I picked up Teslagrad during an indie sale on the Wii U's eShop not too long ago just based on some good reviews I'd seen about it, and although I'd only planned on checking it out for a few minutes, before I knew it I had finished it in just two marathon sessions. The game is often described as being a Metroidvania (i.e. adventure game with a focus on exploration), but the game is actually much more of a straightforward platformer with puzzle elements. The game is arranged so that there's a long vertical corridor with series of rooms coming off of it, and each series of rooms basically functions as a mini-level. The map is nicely arranged so that each offshoot of the main corridor offers a new twist to the mechanics or a memorable hook, so that even though there are only a handful of power-ups the game doesn't ever get boring (except at the very end when you're required to collect a certain number of what I'd previously assumed to be optional trinkets).
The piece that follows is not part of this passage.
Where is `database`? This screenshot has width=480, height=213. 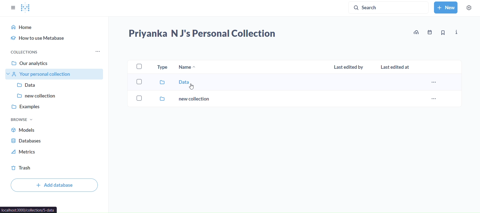 database is located at coordinates (53, 140).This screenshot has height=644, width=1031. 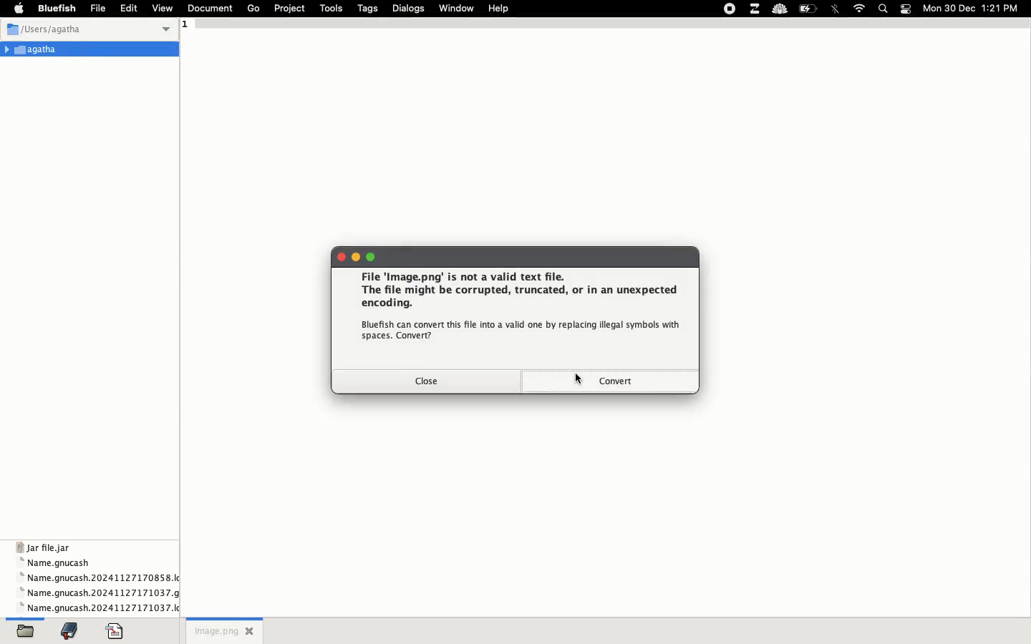 I want to click on untitled, so click(x=214, y=631).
The game's mechanics are based on electromagnetism, which I can't say I know much about in particular, but there's a fairly smooth learning curve and soon you'll be manipulating polarities (represented by the colors blue and red) like a pro: there were times I distinctly felt as powerful as Magneto from the X-Men comics/movies, and without having to wear that goofy helmet. The art style is distinctive, although I found that there were some places it fell short, in particular the main character's artwork felt too flat and unexpressive. The music and setting are atmospheric, and although there are sections that get pretty frustrating and sometimes just feel like flat out bad design as opposed to a challenge, the frustration is offset by unlimited lives so getting through them is for the most part just a matter of repetition and patience (which old-school gamers should be able to stomach, but younger gamers may not).
The game was definitely one of the more fun and memorable platformers I've played lately, but for me the game falls short of true greatness. Part of this is that there was more trial-and-error gameplay than I usually like, and the aforementioned dips in the quality of the art style. But the main reason I felt the game didn't sustain itself through to the end is that after you get through every room you're tasked with revisiting them to collect the otherwise optional trinkets (in this case, scrolls). Up to that point the "rooms as platformer levels" structure worked very well, but having to revisit rooms without any upgrade to make the second time through take less time basically means the game becomes artificially doubled since in the worst case you're replaying every section twice. In reality the game only requires you to locate less than half of the total number of scrolls (15 out of 36), but once I realized that tracking down more than the minimum would just be retreading the exact same ground I completely lost interest in extending my time with the game and went straight to the final battle. Apparently I didn't miss much since there are only two endings, one if you get the minimum and one where you get all 36, but this seems like a poor design choice and shoehorning a Metroidvania-like experience into a game that at its heart isn't a Metroidvania at all. Being able to warp to arbitrary rooms at this point in the game would've helped. I also have to mention that the game crashed on me three or four times, invariably when I was stuck in a difficult room trying and over and over again to get past a particularly annoying section. I also encountered a glitch where apparently a door was supposed to open but didn't and I couldn't progress and had to reset. Apparently I'm not the only person who experienced crashes with the Wii U version, although as that reviewer points out, the auto-save means that I was never in danger of losing significant amounts of progress.
My annoyance with the last, fairly pointless, collection requirement just contributed to my overall feeling that the game was solid but lacked that extra bit of polish that a company like Nintendo's games have that make their games more than the sum of their parts, and really special experiences. Granted, this may seem overly harsh considering that this is the Norwegian developer, Rain Games', debut (I think), but I definitely applaud them for what they did achieve and I'm definitely looking forward to seeing what they have in store for their next game.